Primary LanguageJavaScriptMIT LicenseMIT

Id128

Generate 128-bit unique identifiers for various specifications. In particular:

Common Usage

const {
	Ulid,
	UlidMonotonic,
	Uuid,
	Uuid1,
	Uuid4,
	Uuid6,
	UuidNil,
} = require('id128');

// Id factories
[
	Ulid,
	UlidMonotonic,
	Uuid1,
	Uuid4,
	Uuid6,
	UuidNil,
].forEach((IdType) => {
	// Identify the factory
	console.log(IdType.name);

	// Generate a new id
	const id = IdType.generate();

	// Get the smallest valid id
	const min = IdType.MIN();

	// Get the largest valid id
	const max = IdType.MAX();

	// Compare ids
	console.log(id.equal(id));
	console.log(! id.equal(min));
	console.log(! id.equal(max));
	console.log(id.compare(min) === 1);
	console.log(id.compare(id) === 0);
	console.log(id.compare(max) === -1);

	// Encode the id in its canonical form
	const canonical = id.toCanonical();
	console.log(canonical);

	// Encode the id for efficient db storage
	const raw = id.toRaw();
	console.log(raw);

	// Verify a canonically formatted id
	console.log(IdType.isCanonical(canonical));

	// Decode a valid canonically formatted id
	console.log(id.equal(IdType.fromCanonical(canonical)));

	// Decode a canonically formatted id, skipping validation
	console.log(id.equal(IdType.fromCanonicalTrusted(canonical)));

	// Verify a raw formatted id
	console.log(IdType.isRaw(raw));

	// Decode a valid raw formatted id
	console.log(id.equal(IdType.fromRaw(raw)));

	// Decode a raw formatted id, skipping validation
	console.log(id.equal(IdType.fromRawTrusted(raw)));
});

// Uuid Factory
[0, 1, 4, 6].forEach((version) => {
	// Generate a new id
	const id = Uuid.generate({ version });

	// Get the smallest valid id
	const min = Uuid.MIN({ version });

	// Get the largest valid id
	const max = Uuid.MAX({ version });

	// Encode the id in its canonical form
	const canonical = id.toCanonical();
	console.log(canonical);

	// Encode the id for efficient db storage
	const raw = id.toRaw();
	console.log(raw);

	// Decode a valid canonically formatted id
	console.log(id.equal(Uuid.fromCanonical(canonical)));

	// Decode a canonically formatted id, skipping validation
	console.log(id.equal(Uuid.fromCanonicalTrusted(canonical)));

	// Decode a valid raw formatted id
	console.log(id.equal(Uuid.fromRaw(raw)));

	// Decode a raw formatted id, skipping validation
	console.log(id.equal(Uuid.fromRawTrusted(raw)));
});

Common Factory Properties

name

Return the name of the generated id type.

Common Factory Methods

.construct(bytes) => id

Return a new id instance without validating the bytes.

.generate() => id

Return a new id instance.

.MIN() => id

Return the id instance with the smallest valid value.

.MAX() => id

Return the id instance with the largest valid value.
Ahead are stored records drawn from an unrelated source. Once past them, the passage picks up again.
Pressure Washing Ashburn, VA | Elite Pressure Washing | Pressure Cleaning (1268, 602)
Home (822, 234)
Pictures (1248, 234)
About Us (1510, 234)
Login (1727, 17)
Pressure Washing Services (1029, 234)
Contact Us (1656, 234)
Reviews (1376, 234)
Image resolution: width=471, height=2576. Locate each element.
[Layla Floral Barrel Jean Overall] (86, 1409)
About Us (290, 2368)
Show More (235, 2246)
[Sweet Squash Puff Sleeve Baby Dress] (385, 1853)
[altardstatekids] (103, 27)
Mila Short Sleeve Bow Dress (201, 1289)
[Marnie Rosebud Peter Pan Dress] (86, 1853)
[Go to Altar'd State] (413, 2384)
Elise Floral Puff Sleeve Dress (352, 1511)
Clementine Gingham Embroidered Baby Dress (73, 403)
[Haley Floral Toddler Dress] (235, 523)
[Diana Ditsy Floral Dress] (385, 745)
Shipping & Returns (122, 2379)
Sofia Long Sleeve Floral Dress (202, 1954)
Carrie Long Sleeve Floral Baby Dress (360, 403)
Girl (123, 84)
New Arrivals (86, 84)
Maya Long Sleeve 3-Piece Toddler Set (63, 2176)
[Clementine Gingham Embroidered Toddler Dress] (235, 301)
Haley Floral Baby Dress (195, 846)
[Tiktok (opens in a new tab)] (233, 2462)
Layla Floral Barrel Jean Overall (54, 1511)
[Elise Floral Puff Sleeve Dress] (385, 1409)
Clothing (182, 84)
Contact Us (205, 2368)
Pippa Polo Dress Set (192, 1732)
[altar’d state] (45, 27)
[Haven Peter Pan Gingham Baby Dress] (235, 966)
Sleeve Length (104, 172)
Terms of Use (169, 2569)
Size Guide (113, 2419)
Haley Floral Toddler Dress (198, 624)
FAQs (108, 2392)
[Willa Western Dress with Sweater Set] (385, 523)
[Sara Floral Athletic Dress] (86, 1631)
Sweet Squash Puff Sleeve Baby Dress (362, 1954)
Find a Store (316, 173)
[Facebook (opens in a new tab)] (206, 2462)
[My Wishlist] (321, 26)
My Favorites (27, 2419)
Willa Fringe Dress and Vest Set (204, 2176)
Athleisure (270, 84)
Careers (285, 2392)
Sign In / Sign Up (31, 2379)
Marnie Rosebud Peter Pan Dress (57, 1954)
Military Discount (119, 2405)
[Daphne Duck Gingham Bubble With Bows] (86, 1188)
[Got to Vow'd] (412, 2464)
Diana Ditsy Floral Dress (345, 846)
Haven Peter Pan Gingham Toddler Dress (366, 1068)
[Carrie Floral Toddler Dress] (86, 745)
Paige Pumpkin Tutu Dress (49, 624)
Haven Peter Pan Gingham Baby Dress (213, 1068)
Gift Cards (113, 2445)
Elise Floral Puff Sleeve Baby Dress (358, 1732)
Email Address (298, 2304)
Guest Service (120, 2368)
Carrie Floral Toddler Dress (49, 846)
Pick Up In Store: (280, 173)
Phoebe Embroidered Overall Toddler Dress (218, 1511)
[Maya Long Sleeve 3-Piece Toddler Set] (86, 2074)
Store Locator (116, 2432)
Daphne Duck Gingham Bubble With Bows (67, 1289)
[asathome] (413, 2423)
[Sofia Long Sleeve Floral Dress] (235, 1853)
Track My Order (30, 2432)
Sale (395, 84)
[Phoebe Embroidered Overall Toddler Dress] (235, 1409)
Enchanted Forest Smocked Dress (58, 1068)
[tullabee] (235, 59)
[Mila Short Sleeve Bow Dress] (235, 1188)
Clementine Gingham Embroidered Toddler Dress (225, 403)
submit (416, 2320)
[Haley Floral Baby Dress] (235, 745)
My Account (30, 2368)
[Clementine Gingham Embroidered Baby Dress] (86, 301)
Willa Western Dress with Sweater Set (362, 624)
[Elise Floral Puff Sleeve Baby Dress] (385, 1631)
.fromCanonical(canonical_string) => id

Decode an id from its canonical representation. Throw InvalidEncoding if the string is undecodable.

.fromCanonicalTrusted(canonical_string) => id

Decode an id from its canonical representation. Skip validation and assume the input is decodable.

.fromRaw(raw_string) => id

Decode an id from its raw representation. Throw InvalidEncoding if the string is undecodable.

.fromRawTrusted(raw_string) => id

Decode an id from its raw representation. Skip validation and assume the input is decodable.

.toCanonical(id) => canonical_string

Encode the given id in the canonical form. Throw InvalidBytes if the id is not 128-bit conformant.

.toRaw(id) => raw_string

Encode the given id in the raw form. Throw InvalidBytes if the id is not 128-bit conformant.

.compare(left_id, right_id) => (-1|0|1)

Determine if the left id is less than | equal to | greater than the right id using lexicographical byte order.

.equal(left_id, right_id) => (true|false)

Determine if 2 ids have the same byte value.

.isCanonical(canonical_string) => (true|false)

Verify if a string is a valid canonical encoding.

.isRaw(raw_string) => (true|false)

Verify if a string is a valid raw encoding.

Common Instance Properties

bytes

Return the actual byte array representing the id.

Common Instance Methods

.clone() => deep_copy

Return a new instance of the id with the same bit signature.

.compare(other) => (-1|0|1)

Determine how this id is ordered against another.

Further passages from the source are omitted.